提供テキスト:
砂漠を行くキャラバンを襲った連続殺人、スペインの風車の丘で繰り広げられる推理合戦、ロシアの修道院で勃発した列聖を巡る悲劇……ひとりの青年が世界各国で遭遇する、数々の異様な謎。選考委員を驚嘆させた第五回ミステリーズ!新事象受賞作「砂漠を走る船の道」を巻頭に据え、美しいラストまで一瀉千里に突き進む驚異の連作推理誕生。大型新人の鮮烈なデビュー作!(作品より)

(感想)

ミナモさんが紹介されていて、面白そうだったので購入、読了に到りました。読み終えて「あぁ、面白かった」と満足感がありました。ミステリ、と意気込んで読むと少し肩すかしを食らう面もあるかも知れませんが、「物語」として上質に出来ていました。

この物語は、「砂漠を走る船の道」「白い巨人(ギガンテ・ブランコ)」「凍れるルーシー」「叫び」「祈り」の全五篇の短篇からなる連作短篇集。そして、四篇が最後の「祈り」への伏線となっていて、その描かれ方は何とも見事でした。

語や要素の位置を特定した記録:
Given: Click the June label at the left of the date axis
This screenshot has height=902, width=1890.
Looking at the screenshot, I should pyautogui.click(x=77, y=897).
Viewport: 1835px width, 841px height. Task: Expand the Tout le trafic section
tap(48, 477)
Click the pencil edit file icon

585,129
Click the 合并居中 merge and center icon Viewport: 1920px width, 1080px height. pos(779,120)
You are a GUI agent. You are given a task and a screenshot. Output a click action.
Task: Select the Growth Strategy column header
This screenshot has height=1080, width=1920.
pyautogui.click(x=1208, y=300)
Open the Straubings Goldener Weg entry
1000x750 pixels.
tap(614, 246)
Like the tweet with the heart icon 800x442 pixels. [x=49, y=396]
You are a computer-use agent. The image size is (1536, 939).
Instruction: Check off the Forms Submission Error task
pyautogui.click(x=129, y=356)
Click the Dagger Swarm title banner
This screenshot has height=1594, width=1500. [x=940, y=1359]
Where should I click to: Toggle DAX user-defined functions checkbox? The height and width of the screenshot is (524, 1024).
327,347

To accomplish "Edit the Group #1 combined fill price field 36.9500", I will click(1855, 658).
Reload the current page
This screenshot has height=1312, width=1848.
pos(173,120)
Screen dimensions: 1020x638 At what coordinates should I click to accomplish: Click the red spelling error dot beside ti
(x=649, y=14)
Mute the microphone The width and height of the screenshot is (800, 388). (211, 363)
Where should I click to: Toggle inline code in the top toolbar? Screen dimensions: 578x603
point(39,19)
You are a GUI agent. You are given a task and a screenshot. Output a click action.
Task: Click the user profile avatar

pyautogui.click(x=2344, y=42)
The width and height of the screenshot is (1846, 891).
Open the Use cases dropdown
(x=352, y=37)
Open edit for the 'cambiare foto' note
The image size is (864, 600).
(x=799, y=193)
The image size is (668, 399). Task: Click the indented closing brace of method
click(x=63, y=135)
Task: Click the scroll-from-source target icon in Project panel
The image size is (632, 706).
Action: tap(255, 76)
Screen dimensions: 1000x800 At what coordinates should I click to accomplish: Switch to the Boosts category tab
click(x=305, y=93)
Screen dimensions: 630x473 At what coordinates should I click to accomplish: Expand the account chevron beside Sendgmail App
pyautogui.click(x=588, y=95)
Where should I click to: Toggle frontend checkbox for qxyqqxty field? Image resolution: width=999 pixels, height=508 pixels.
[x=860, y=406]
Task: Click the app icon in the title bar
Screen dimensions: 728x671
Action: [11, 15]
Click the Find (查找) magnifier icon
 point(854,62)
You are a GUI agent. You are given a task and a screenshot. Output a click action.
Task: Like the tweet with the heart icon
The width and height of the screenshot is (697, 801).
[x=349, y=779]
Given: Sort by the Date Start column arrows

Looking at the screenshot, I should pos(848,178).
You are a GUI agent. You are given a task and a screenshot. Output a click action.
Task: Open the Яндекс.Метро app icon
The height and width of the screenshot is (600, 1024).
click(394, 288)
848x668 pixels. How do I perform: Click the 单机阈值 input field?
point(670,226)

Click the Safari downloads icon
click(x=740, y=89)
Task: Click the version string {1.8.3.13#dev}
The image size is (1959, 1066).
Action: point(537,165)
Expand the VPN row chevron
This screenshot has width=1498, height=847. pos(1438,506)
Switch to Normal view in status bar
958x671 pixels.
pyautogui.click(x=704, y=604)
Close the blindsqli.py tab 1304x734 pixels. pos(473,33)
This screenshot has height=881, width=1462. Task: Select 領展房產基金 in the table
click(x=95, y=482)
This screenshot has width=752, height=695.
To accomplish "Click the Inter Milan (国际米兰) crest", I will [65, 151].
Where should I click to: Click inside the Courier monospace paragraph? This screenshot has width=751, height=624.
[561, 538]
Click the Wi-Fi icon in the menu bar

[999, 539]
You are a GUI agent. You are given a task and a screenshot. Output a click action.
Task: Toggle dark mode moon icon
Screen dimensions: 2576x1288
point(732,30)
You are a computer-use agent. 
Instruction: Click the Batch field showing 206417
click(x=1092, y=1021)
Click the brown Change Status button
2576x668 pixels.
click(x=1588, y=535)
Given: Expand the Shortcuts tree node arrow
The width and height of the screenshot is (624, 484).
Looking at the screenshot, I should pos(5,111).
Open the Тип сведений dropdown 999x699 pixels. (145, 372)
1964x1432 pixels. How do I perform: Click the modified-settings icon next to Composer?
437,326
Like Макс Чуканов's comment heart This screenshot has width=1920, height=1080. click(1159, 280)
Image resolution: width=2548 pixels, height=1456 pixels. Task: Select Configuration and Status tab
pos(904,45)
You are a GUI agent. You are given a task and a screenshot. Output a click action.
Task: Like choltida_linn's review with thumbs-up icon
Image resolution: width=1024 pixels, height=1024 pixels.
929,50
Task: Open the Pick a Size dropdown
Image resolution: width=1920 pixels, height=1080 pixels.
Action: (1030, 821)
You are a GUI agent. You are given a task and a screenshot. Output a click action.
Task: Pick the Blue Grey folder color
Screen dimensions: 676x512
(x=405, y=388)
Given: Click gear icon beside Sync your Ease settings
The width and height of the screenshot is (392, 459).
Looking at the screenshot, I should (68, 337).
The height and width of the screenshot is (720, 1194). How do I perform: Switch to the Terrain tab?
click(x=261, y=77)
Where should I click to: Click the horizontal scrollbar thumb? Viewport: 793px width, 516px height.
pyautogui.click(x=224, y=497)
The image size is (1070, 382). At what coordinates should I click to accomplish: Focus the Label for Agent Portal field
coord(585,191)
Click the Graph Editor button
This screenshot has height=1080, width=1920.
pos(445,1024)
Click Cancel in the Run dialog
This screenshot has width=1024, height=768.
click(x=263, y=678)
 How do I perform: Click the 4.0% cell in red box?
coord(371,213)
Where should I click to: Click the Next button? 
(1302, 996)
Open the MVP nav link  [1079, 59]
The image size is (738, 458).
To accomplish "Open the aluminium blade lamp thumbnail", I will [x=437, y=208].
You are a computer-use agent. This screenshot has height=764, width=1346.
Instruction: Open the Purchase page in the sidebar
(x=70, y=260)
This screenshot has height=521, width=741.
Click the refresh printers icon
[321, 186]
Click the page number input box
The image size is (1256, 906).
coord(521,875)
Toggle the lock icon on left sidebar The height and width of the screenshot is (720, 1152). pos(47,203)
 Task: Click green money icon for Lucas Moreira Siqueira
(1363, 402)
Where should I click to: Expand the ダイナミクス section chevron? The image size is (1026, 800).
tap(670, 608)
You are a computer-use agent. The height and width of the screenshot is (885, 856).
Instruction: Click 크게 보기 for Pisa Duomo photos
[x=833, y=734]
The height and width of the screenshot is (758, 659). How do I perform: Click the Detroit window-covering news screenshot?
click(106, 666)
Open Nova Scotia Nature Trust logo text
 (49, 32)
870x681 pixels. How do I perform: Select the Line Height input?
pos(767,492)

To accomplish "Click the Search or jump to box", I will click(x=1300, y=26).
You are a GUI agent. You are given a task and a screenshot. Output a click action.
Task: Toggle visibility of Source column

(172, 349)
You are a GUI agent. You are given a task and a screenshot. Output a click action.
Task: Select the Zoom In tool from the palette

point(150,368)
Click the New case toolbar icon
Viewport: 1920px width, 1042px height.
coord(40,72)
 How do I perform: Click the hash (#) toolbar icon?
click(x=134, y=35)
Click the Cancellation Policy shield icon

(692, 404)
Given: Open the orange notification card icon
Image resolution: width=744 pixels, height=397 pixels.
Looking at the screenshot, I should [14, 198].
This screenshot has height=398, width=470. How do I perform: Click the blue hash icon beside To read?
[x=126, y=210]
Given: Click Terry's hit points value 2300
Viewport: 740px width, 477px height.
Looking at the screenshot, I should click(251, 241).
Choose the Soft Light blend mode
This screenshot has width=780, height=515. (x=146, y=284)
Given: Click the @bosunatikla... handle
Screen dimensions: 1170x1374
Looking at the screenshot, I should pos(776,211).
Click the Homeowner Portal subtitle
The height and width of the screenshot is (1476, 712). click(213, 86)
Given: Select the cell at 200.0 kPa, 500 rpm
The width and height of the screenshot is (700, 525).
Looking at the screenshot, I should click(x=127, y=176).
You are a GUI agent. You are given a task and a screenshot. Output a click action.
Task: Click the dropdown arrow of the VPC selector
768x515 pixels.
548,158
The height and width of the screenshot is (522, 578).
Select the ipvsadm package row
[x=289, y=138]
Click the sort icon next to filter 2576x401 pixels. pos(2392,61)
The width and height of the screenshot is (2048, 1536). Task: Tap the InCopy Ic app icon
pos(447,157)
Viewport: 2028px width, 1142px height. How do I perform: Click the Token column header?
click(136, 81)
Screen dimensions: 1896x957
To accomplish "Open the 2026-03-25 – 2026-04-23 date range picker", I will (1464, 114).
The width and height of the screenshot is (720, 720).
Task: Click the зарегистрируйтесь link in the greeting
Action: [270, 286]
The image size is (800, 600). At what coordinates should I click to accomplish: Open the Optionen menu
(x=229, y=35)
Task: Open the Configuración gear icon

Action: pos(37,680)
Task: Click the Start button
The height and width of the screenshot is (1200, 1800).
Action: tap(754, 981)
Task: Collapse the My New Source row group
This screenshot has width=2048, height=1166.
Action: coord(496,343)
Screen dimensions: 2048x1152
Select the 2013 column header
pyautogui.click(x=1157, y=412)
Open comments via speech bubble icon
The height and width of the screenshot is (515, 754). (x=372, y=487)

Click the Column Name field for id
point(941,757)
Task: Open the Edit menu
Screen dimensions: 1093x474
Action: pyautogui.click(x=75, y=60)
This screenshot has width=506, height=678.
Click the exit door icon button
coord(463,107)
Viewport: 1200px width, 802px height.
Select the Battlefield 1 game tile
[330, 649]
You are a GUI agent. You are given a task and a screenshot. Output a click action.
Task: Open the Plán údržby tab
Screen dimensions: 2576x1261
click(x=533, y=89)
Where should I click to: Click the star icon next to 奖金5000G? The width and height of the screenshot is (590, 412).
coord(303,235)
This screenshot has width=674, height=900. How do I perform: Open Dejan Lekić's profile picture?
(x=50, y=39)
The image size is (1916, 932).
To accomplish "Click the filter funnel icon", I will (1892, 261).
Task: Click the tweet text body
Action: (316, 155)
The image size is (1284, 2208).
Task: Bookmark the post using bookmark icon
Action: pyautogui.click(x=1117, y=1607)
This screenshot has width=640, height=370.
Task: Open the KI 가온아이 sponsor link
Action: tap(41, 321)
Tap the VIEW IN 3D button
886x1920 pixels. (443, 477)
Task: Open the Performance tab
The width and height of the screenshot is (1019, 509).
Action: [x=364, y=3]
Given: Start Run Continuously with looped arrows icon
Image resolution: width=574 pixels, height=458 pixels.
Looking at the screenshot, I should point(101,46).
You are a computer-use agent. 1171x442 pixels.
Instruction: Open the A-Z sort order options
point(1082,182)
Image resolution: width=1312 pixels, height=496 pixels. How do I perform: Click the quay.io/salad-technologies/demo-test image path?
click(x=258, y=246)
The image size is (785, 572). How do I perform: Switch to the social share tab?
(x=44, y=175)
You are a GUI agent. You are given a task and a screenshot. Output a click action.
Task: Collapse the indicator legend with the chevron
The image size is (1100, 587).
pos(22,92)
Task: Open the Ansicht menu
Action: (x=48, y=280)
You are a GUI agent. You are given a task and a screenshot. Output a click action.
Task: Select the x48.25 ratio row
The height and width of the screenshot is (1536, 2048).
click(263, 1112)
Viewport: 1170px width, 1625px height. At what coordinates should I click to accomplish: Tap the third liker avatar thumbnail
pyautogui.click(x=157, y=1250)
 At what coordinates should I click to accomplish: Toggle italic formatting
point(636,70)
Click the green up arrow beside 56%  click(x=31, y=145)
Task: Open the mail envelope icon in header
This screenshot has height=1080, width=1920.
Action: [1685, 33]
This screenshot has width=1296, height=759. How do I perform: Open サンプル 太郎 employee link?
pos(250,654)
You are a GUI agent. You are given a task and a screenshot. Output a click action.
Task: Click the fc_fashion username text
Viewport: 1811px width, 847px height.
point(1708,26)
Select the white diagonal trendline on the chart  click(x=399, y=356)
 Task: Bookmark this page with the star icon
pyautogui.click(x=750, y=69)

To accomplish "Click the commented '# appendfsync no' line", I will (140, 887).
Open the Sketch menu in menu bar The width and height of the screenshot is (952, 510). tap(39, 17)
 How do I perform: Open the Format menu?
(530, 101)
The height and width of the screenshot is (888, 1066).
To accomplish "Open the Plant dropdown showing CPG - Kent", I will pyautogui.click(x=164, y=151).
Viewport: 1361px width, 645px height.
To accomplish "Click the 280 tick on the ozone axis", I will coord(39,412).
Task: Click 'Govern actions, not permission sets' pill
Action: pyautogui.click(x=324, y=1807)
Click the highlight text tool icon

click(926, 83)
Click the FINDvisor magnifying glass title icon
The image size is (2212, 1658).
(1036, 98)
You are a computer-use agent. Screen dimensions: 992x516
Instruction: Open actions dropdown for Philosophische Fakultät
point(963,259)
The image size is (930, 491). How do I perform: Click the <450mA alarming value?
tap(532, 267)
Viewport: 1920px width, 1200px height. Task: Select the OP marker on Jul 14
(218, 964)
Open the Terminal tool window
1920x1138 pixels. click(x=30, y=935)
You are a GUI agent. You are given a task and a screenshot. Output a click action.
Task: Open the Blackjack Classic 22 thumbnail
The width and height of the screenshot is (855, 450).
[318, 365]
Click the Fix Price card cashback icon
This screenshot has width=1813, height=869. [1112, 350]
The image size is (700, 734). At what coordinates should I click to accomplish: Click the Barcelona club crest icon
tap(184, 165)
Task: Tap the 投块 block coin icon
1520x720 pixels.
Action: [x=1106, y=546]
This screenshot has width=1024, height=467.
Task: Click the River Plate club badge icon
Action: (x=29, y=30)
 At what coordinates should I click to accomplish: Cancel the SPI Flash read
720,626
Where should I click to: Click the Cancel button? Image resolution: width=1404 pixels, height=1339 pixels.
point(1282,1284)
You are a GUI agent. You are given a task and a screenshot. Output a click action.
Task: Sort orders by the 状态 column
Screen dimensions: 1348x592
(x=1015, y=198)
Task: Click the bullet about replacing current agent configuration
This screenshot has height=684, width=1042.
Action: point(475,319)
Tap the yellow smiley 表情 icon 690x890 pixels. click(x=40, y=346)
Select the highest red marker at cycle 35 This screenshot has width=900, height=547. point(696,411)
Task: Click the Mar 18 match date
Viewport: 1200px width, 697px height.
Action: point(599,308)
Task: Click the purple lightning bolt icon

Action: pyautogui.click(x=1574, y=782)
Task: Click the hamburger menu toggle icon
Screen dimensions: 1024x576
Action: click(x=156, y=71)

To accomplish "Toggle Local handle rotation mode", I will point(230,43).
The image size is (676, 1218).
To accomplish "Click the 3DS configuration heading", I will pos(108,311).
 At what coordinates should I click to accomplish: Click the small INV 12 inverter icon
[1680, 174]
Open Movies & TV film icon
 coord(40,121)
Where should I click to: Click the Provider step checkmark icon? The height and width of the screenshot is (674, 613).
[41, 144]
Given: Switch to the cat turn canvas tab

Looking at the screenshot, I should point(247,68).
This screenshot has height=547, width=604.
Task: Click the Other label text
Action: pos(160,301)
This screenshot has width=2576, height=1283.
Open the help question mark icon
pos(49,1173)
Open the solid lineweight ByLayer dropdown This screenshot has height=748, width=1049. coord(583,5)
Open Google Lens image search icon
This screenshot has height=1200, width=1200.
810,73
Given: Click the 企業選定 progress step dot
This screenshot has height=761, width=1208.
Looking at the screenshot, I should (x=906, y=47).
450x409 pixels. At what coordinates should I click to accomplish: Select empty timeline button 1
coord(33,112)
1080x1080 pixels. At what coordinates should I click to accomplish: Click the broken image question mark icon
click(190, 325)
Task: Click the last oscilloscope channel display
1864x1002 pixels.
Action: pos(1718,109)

指示 1: 本の紹介と感想の文章によると、この連作短篇集は何篇の短篇でできていますか。
指示 2: 本の紹介と感想の文章を、最後の文の後から書き進めてください。

解答 1: 全五篇です。

解答 2:
ミステリとしてみると、ホワイダニットになるのかな?「白い巨人」は果たしてそれに当たるのか、ミステリに疎い私には分かりませんが。ミステリとしてみると、「砂漠を走る船の道」が一番よかったように思います。無駄のない文章の中で起こる殺人事件。果たして、犯人は?目的は?そのあまりの力にただただ圧倒されて、読まされるばかりでした。

個人的に好きなのが「白い巨人」。他の四篇が、人の悪意や利己的な面を描いた物語であるのに対して、この「白い巨人」だけは、明るい、希望溢れる物語でした。そして、この短篇が一番叙述トリックが効いていたように思います。人の心理の思い込みをうまく生かして。ラストの場面、「そういうことだったのか」と思わず言ってしまうようでした。そして、最後の終わり方が何とも幸せでした。まさか、こう言う展開が来るとは思わなかったので。

「凍れるルーシー」「叫び」に関しては、面白かったのですが、ラストの終わり方には不満があるかも知れません。というか、私程度の読解力では「凍れるルーシー」のオチの意味が分かりませんでした。

そして、「祈り」ですよね。ここでまた、作者のうまさが引き立っていたと思います。なるほど、だからあそこではあの表記だったのか、と納得させられるような。この短篇のタイトルが「祈り」ですが、この話が「叫びと祈り」であるように感じました。遂に「叫び」をあげてしまった心。その心を癒すのは、あくまでも「祈り」しかない。そんな思いが伝わってくる物語でした。物語の締めとしては、最良だったのではないでしょうか。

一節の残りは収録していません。